Ballarat Central (Victoria): E.coli
25 June 2010: Ballarat Central Customer Tap. E. coli – 1 orgs/100mL.Further resampling and site investigation. No E. coli detected in resamples. Informed DH of initial and
resample results. (Central Highlands Water Annual Drinking Water Quality Report 2009-10)
3 June2011: Ballarat Central Customer Tap. E. coli – 1 orgs/100mL. Site investigation and locality resamples collected. Confirmed disinfectant levels and conducted flushing at location. Checked for burst mains and assessed operation of meter backflow device. Sample point maintenance conducted and sampling methodology reviewed. Informed DH of initial and resample results. Decision to relocate sample point to a more appropriate location to minimise interferences during sampling processes. (Central Highlands Water Annual Drinking Water Quality Report 2010-11)
Gram-negative, non-spore-forming, rod-shaped bacteria that are capable of aerobic and facultative anaerobic growth in the presence of bile salts or other surface active agents with similar growth-inhibiting properties. They are found in large numbers in the faeces of humans and other warm-blooded animals, but many species also occur in the environment.

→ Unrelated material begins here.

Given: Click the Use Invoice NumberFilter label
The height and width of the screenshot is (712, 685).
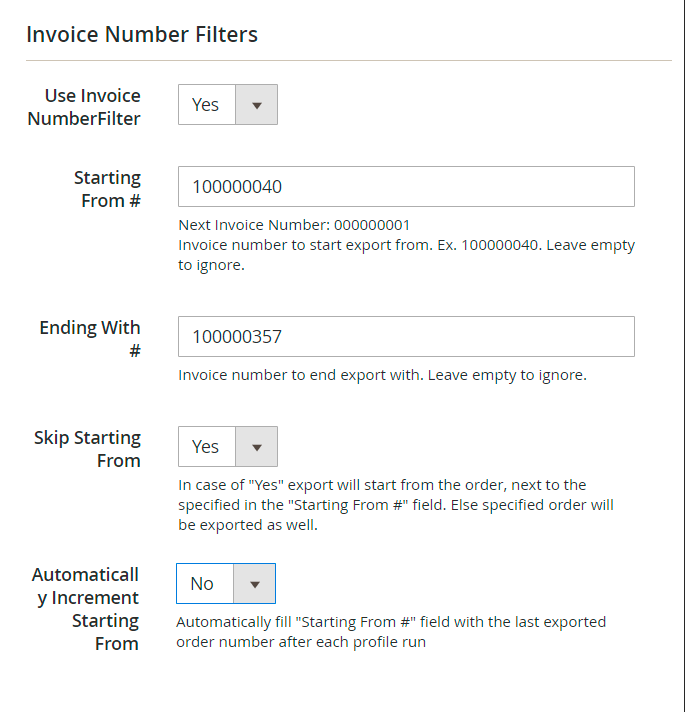Looking at the screenshot, I should pos(93,107).
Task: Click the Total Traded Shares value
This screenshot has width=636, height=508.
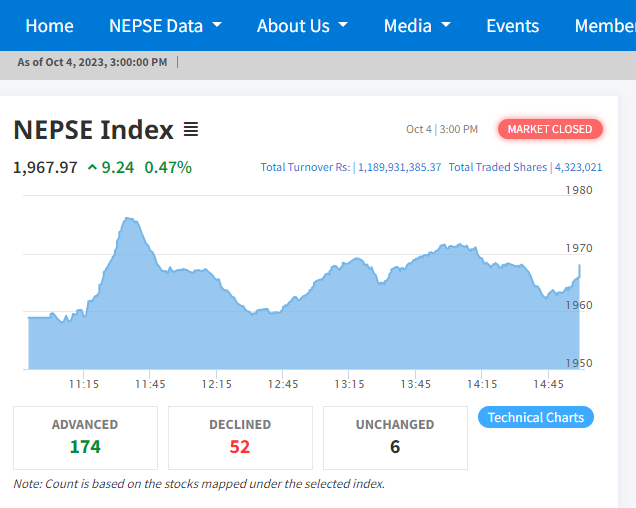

Thermotolerant coliforms are a sub-group of coliforms that are able to grow at 44.5 ± 0.2°C. E. coli is the most common thermotolerant coliform present in faeces and is regarded as the most specific indicator of recent faecal contamination because generally it is not capable of growth in the environment. In contrast, some other thermotolerant coliforms (including strains of Klebsiella, Citrobacter and Enterobacter) are able to grow in the environment and their presence is not necessarily related to faecal contamination. While tests for thermotolerant coliforms can be simpler than for E. coli, E. coli is considered a superior indicator for detecting faecal contamination…” ADWG 2011

Ballarat Central  (Victoria) – Lead

2008/9: Ballarat Central (Victoria) – Lead 0.012mg/L (Highest Detection)

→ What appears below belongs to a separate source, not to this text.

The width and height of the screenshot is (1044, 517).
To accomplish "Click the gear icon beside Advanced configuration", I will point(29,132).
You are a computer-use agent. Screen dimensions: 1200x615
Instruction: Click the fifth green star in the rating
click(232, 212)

Lead Australian Drinking Water Guideline 0.01mg/L

“… Lead can be present in drinking water as a result of dissolution from natural sources, or from household plumbing systems containing lead. These may include lead in pipes, or in solder used to seal joints. The amount of lead dissolved will depend on a number of factors including pH, water hardness and the standing time of the water.

Lead is the most common of the heavy metals and is mined widely throughout the world. It is used in the production of lead acid batteries, solder, alloys, cable sheathing, paint pigments, rust inhibitors, ammunition, glazes and plastic stabilisers. The organo-lead compounds tetramethyl and tetraethyl lead are used extensively as anti-knock and lubricating compounds in gasoline…

Ballarat Central – Victoria – Hardness

2008/09: Ballarat Central (Victoria) – Hardness 210mg/L (Highest Detection Only)


“To minimise undesirable build‑up of scale in hot water systems, total hardness (as calcium
carbonate) in drinking water should not exceed 200 mg/L.

Hard water requires more soap than soft water to obtain a lather. It can also cause scale to form on hot water pipes and fittings. Hardness is caused primarily by the presence of calcium and magnesium ions, although other cations such as strontium, iron, manganese and barium can also contribute.”